Sore guitar fingers are a problem when you are just starting out with guitar lessons.
When I first started playing guitar I had a steel-string guitar and I practiced Led Zeppelin’s “Over the Hills and Far Away” for hours at a time and barely stopped even to eat or sleep for a week straight. That was the very first song I learned and I learned it quite quickly, but my fingers have never hurt so much and at one point I basically was making my fingertips bleed. Eventually I had no choice but to take a break until I could binge-practice some more once my poor fingertips healed.
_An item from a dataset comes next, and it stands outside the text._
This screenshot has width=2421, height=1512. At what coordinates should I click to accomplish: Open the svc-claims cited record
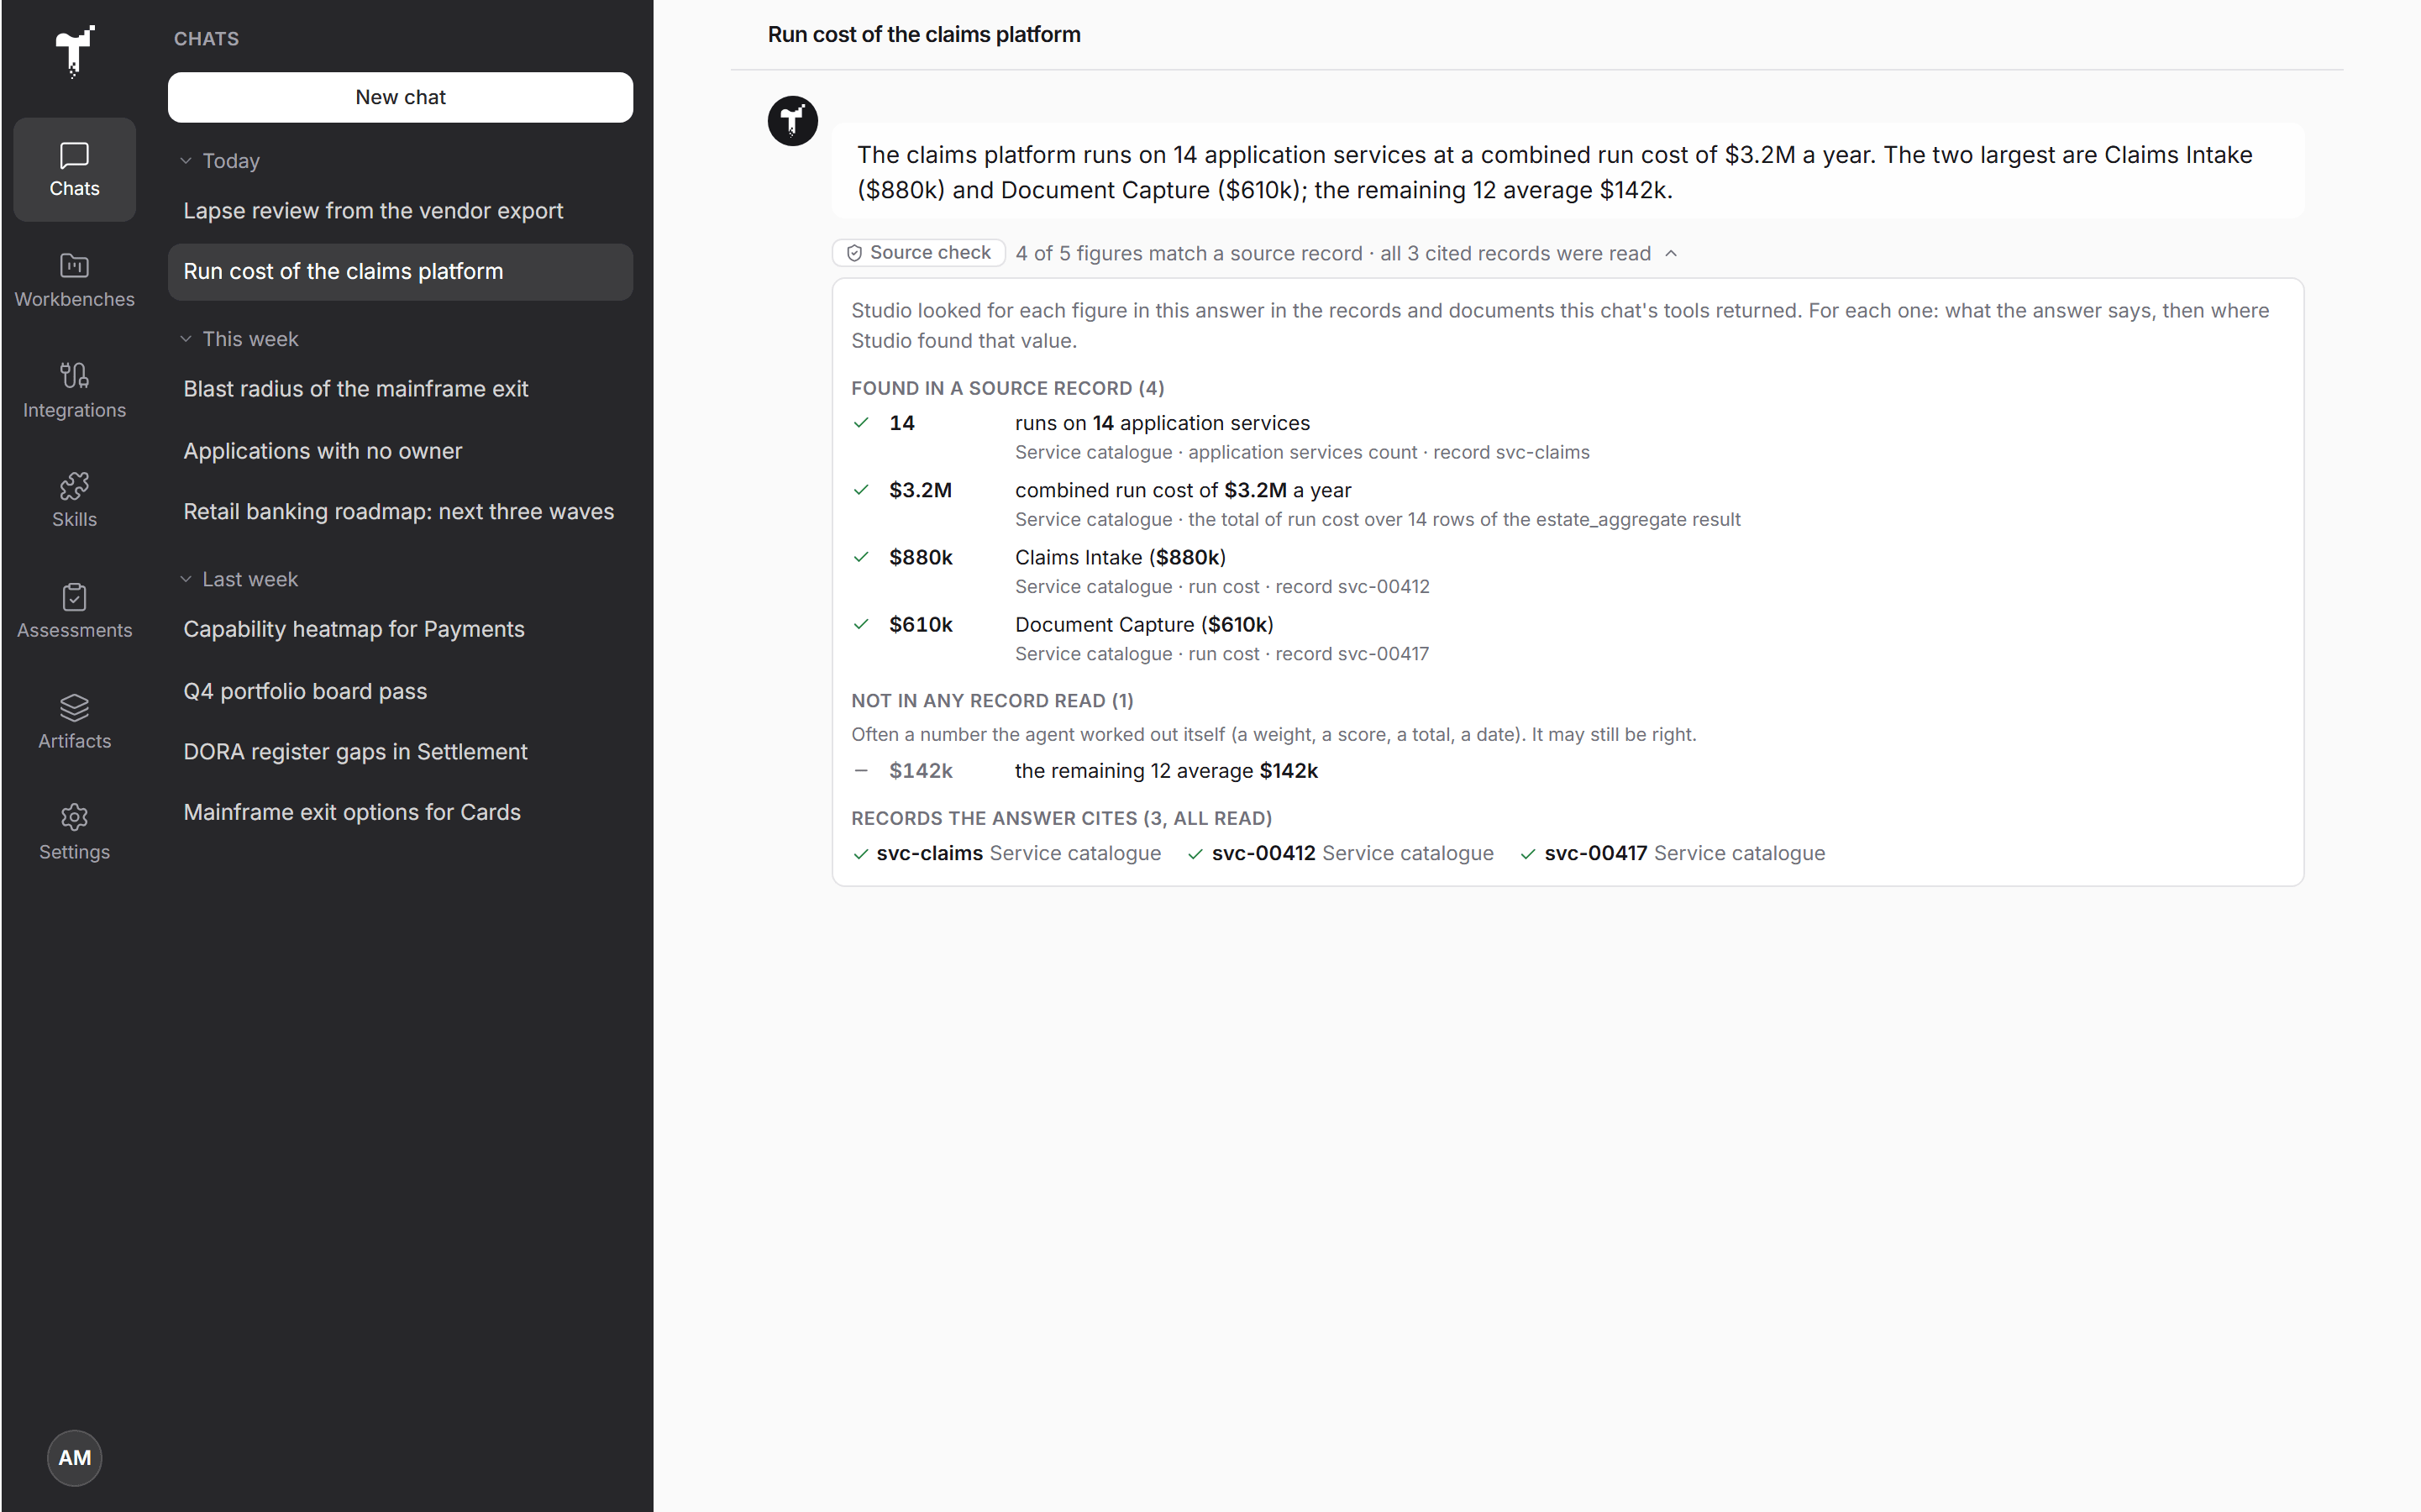click(1007, 853)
First starting out on guitar—even with nylon strings, which are a bit more forgiving than their steel-string counterparts—your fingers will get sore. It is simply a biological reality! Unless you are regularly using your fingertips for some other activity, like perhaps piano playing, when you come to the guitar your fingertips will be very soft and it will take a bit of time to develop calluses so your fingers won’t be so sore any longer.
Calluses are essentially your fingers’ way of healing and protecting themselves from ongoing damage. But if you play too much, like I did with Led Zeppelin, then your fingers will skip straight past the callus stage and you’ll instead develop blisters, sores, and you can even cause your fingers to bleed—which is not a good thing.
Thus the key within your first two or three weeks of playing is to play enough that your fingers need to recover (which is how calluses begin to develop), but not to play so much that your fingers cannot heal. (After two or three weeks you should start to feel that rough skin on your fingertips: your calluses will finally start coming in.) So practice to your heart’s content, until your fingers are sore, and then, like with so many other activities when our bodies are telling us enough is enough, take a break. This kind of work-rest pattern is one that is good to learn early as it can benefit so many areas in music: practice, learning repertoire, posture, and more.
Play hard, but know when your body is saying it’s time for a rest.
stan fitzgerald says
I played a lot in the 60’s 70’s yes and even some of the 80’s. I gave it up then picked it up 3 years ago. I can’t play bare chords anymore but I get around that. I am near 80 years old.